THE PROBLEM:
Could you repeat exactly the lines below, from the line containing "Open the toolbar caret-square dropdown button" through the last one, both included, while leaving out any pictures?

RECORDS PROVIDED:
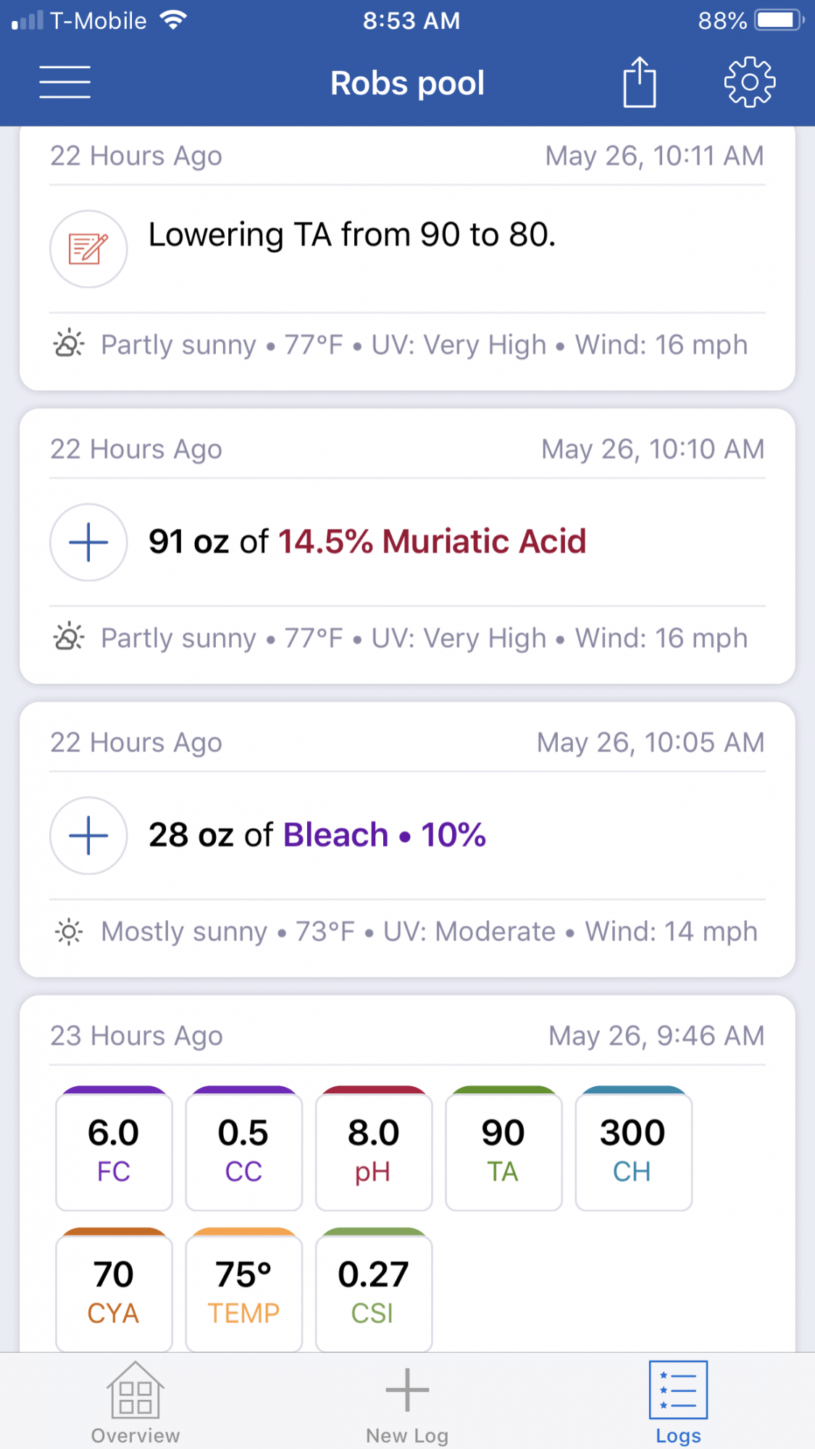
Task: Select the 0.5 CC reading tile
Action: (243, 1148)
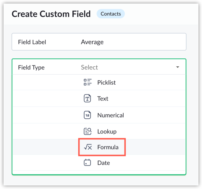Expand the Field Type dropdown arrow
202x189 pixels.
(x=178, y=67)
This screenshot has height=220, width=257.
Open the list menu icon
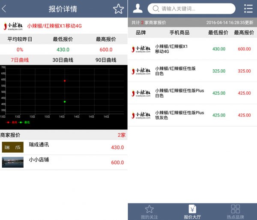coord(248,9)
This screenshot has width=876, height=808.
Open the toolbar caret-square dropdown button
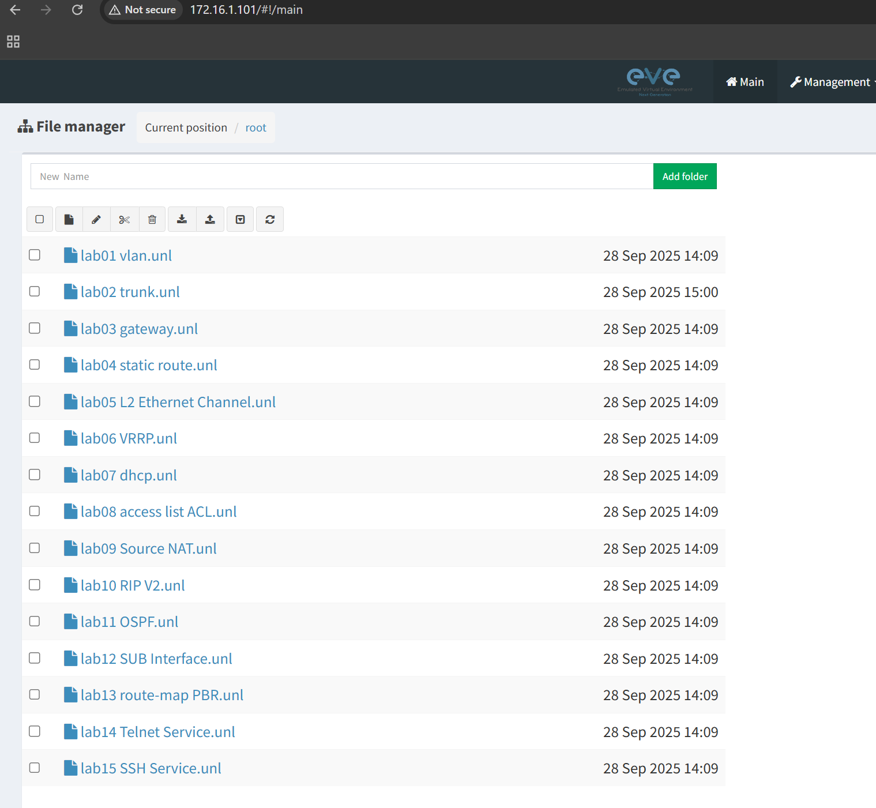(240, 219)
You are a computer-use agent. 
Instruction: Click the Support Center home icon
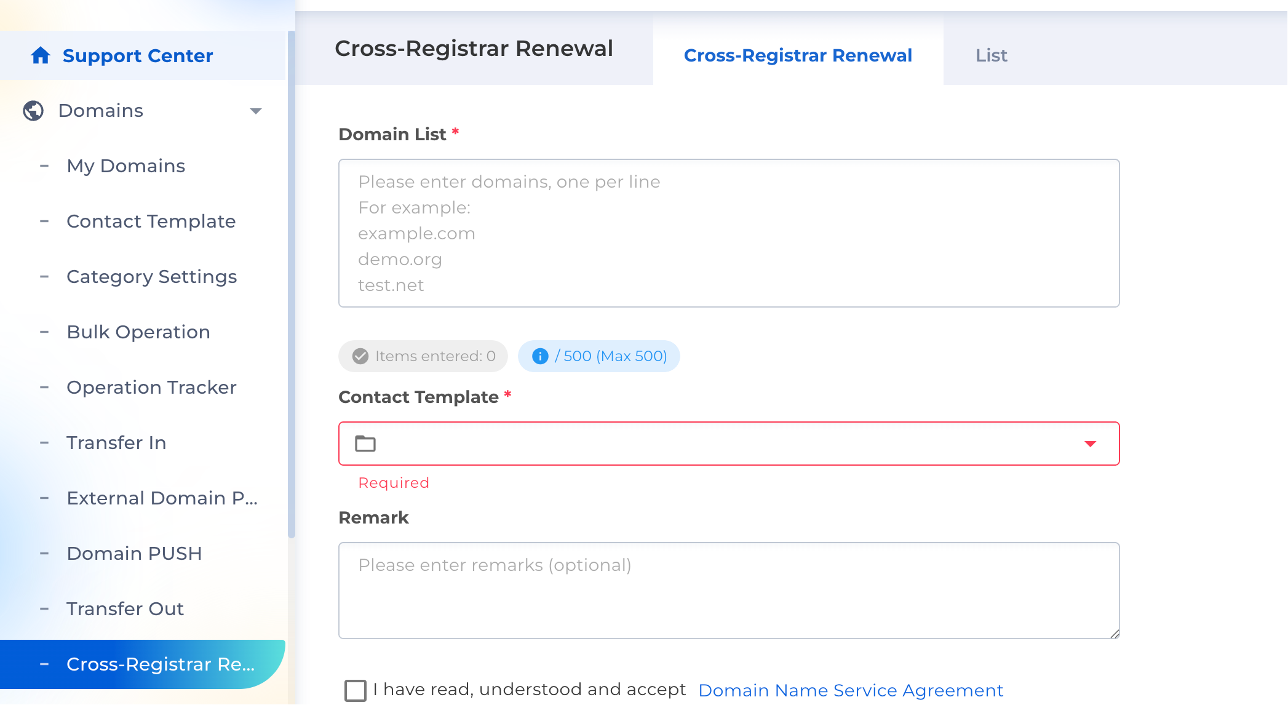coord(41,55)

ANSWER TO THE EXERCISE:
Open the toolbar caret-square dropdown button
(240, 219)
You are a computer-use agent. 
Instruction: Click the Support Center home icon
coord(41,55)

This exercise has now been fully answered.